Exercise brief:
Using only the entries below, copy exactly the lines that begin at the one with "Task: Focus the" and end at the one with "1331x896 pixels.", both included. Drop the pictures.

─── Material shown

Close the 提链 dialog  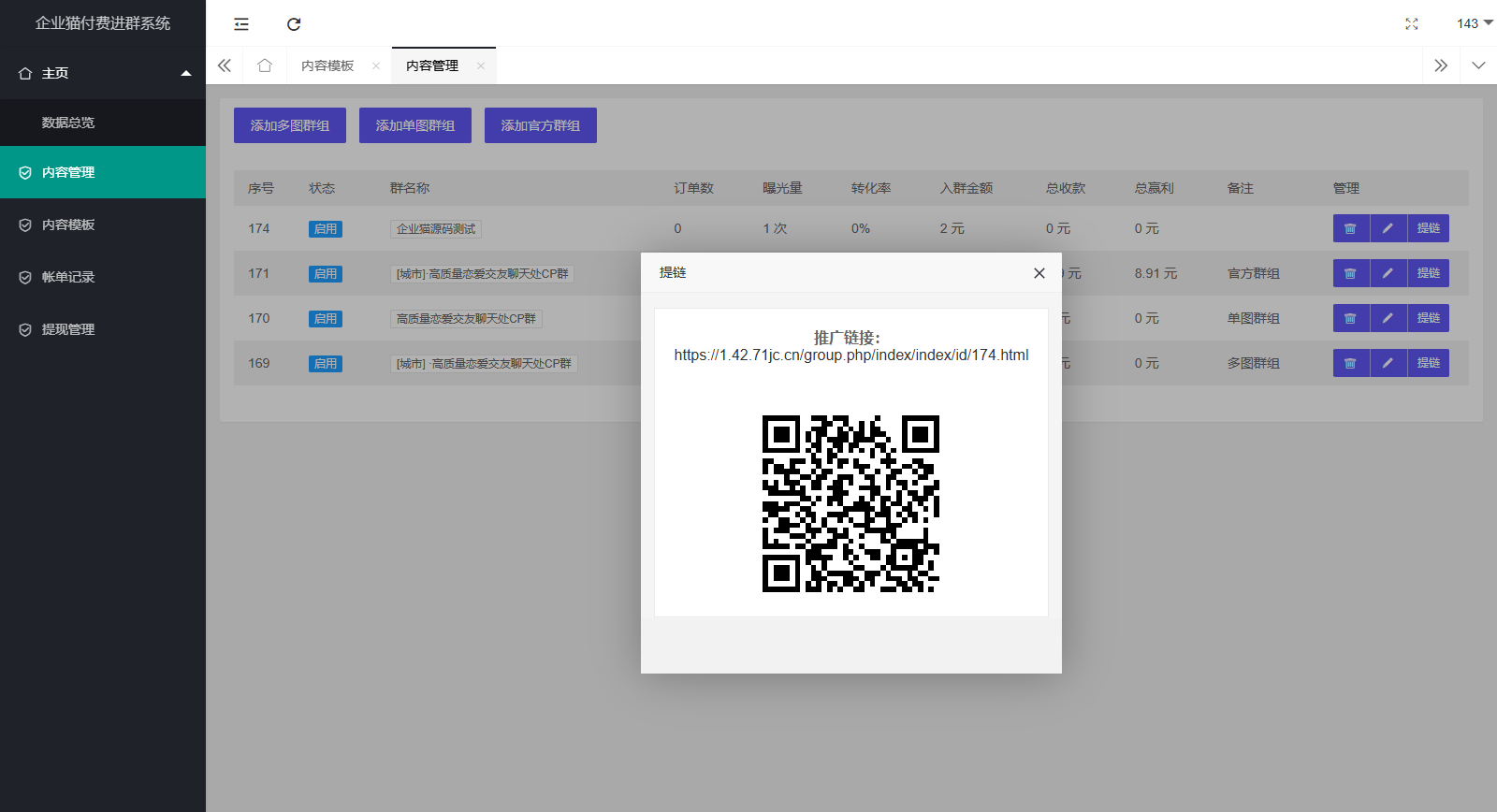pyautogui.click(x=1039, y=273)
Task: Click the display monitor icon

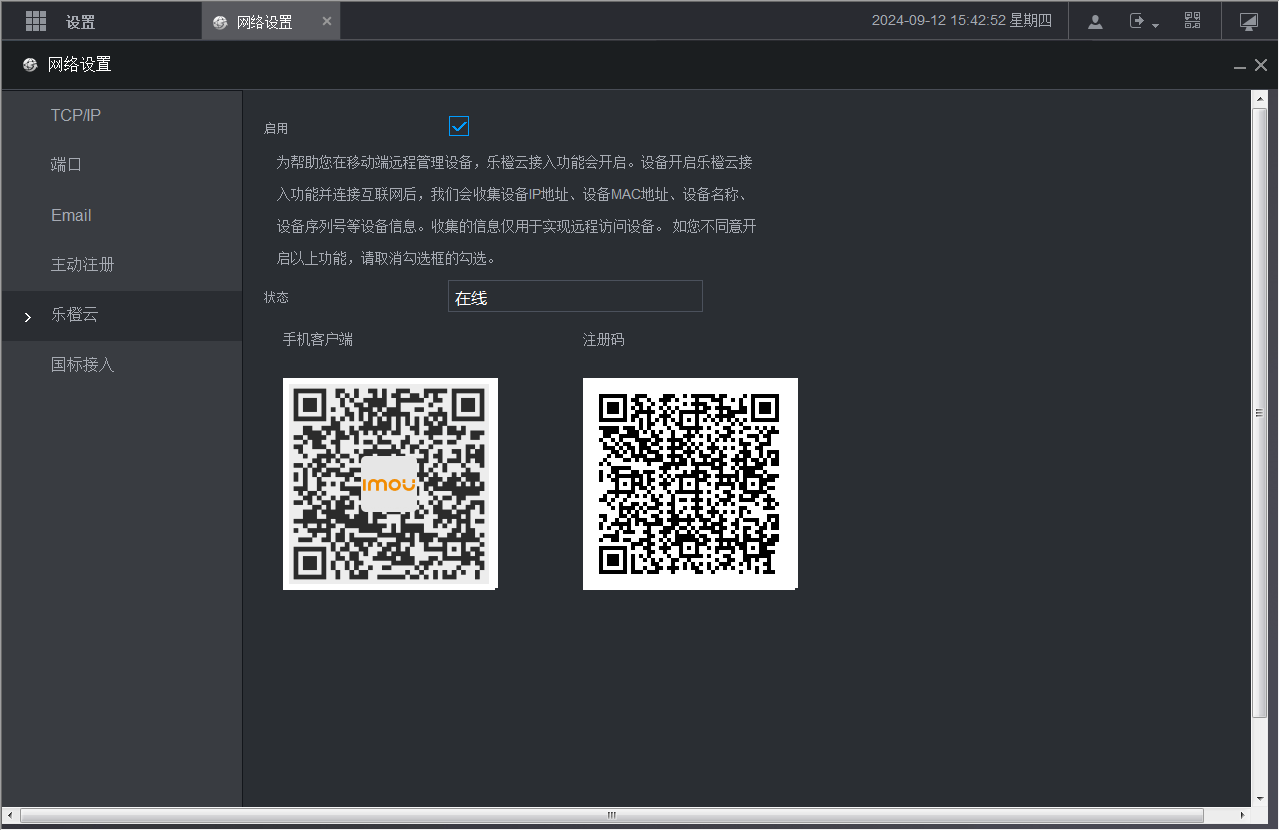Action: pyautogui.click(x=1248, y=21)
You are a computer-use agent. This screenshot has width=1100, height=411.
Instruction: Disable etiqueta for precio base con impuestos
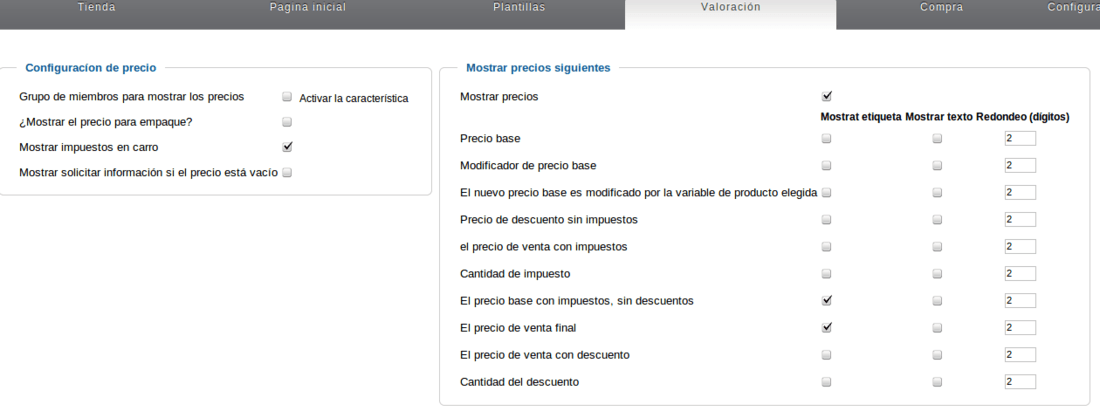coord(826,301)
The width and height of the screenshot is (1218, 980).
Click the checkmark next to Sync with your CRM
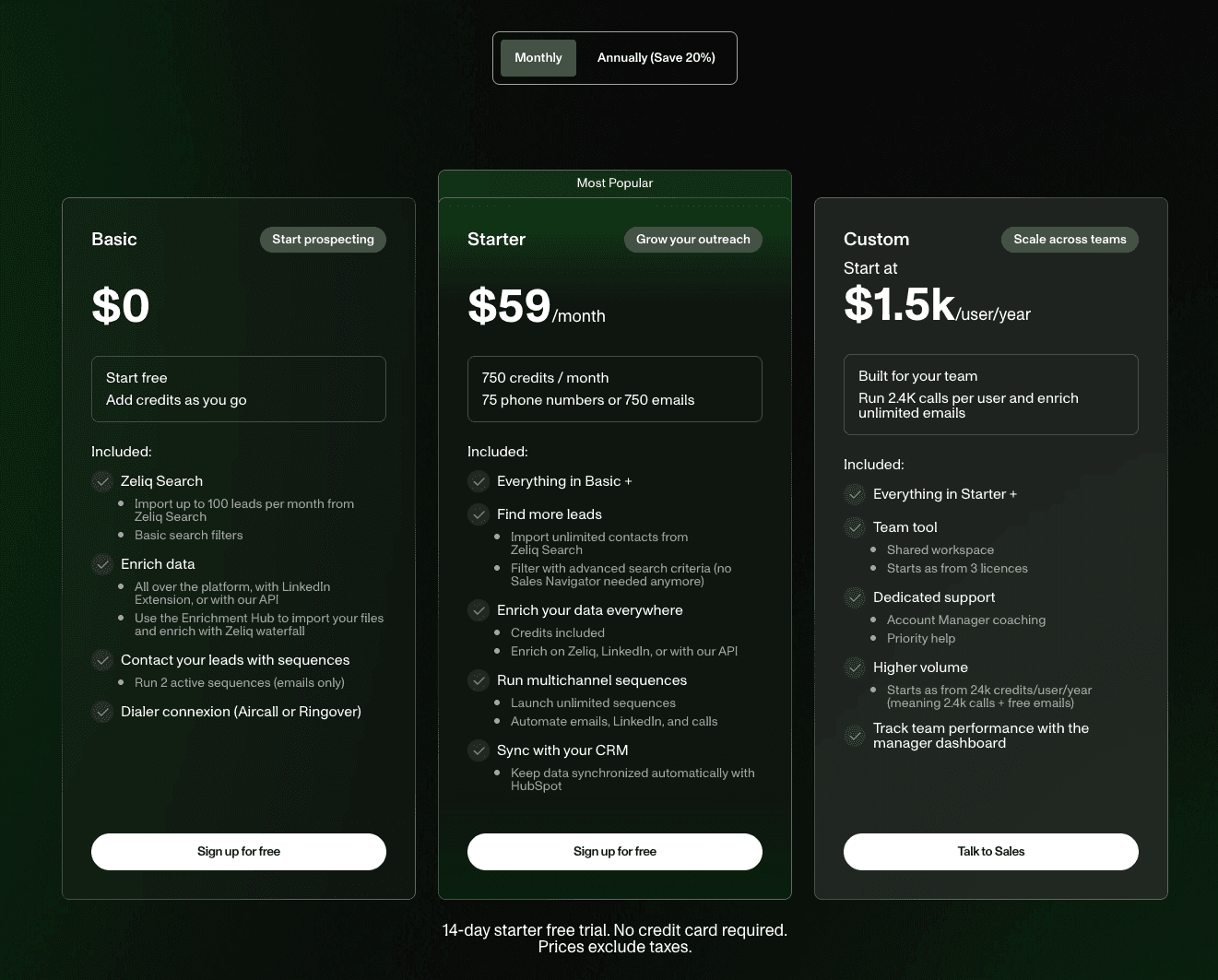[479, 750]
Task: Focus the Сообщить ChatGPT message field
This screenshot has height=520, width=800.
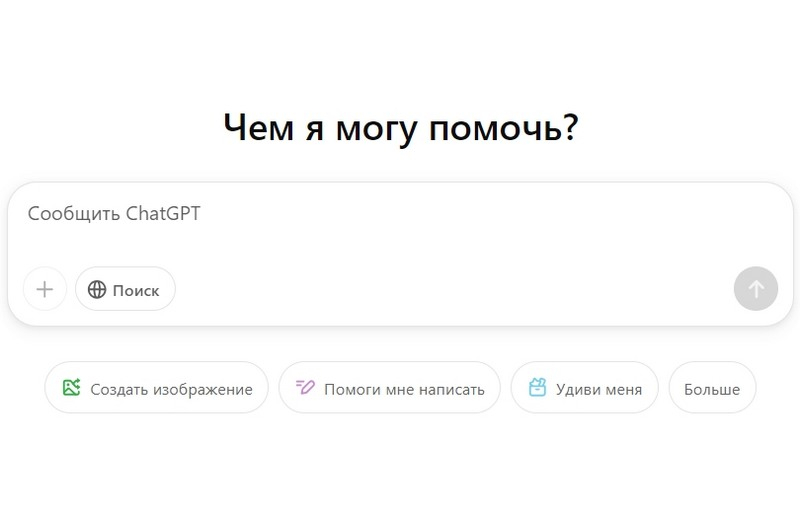Action: click(400, 230)
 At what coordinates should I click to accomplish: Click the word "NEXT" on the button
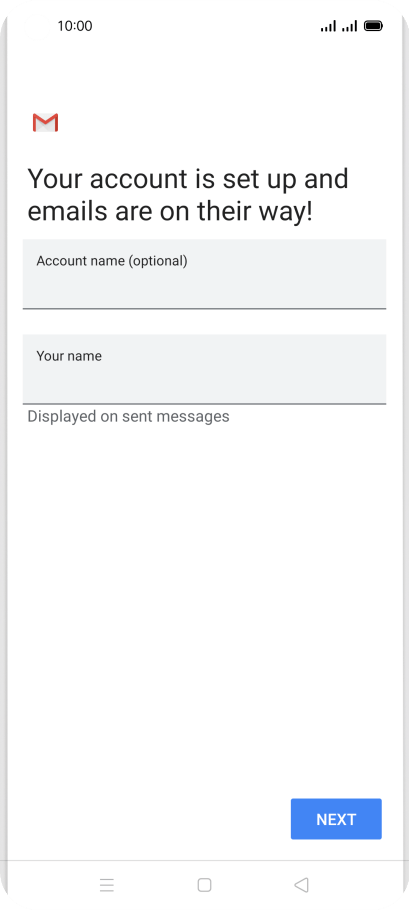click(x=336, y=819)
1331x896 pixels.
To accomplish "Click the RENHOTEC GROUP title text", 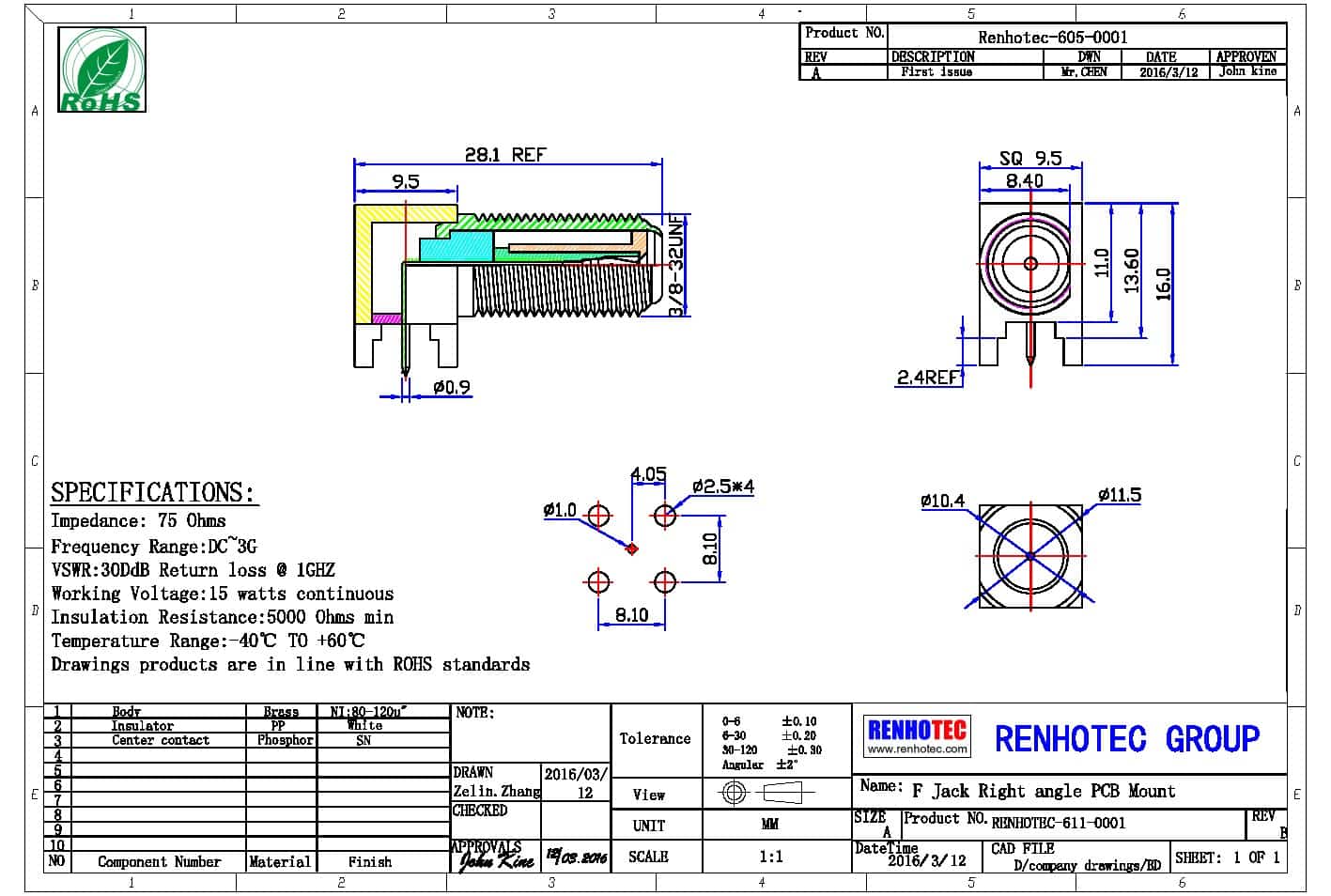I will coord(1126,739).
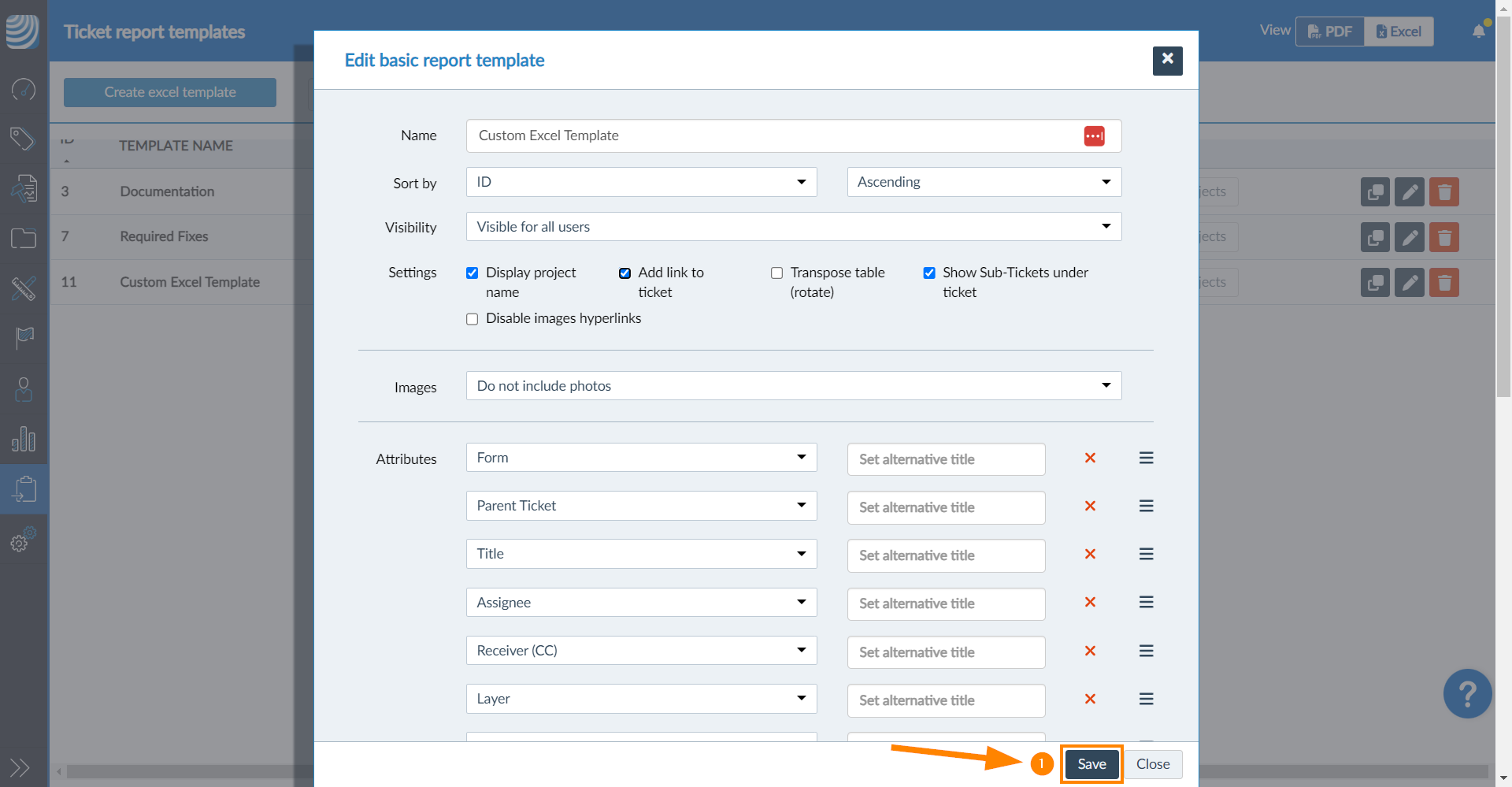Viewport: 1512px width, 787px height.
Task: Check Disable images hyperlinks
Action: point(472,319)
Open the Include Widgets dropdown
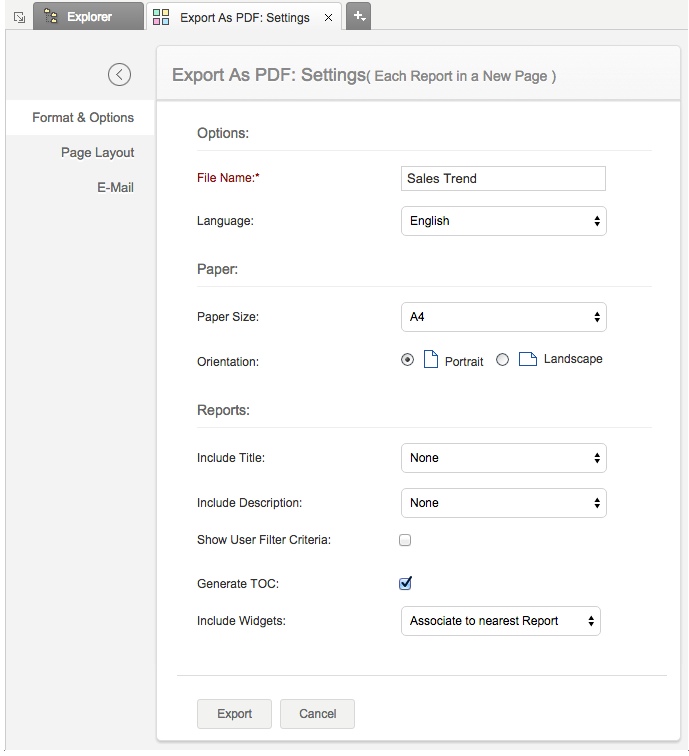 point(500,621)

──────

Exercise solution:
Task: Focus the Сообщить ChatGPT message field
This screenshot has height=520, width=800.
Action: click(400, 230)
 At what coordinates should I click to accomplish: Click the word "NEXT" on the button
click(x=336, y=819)
1331x896 pixels.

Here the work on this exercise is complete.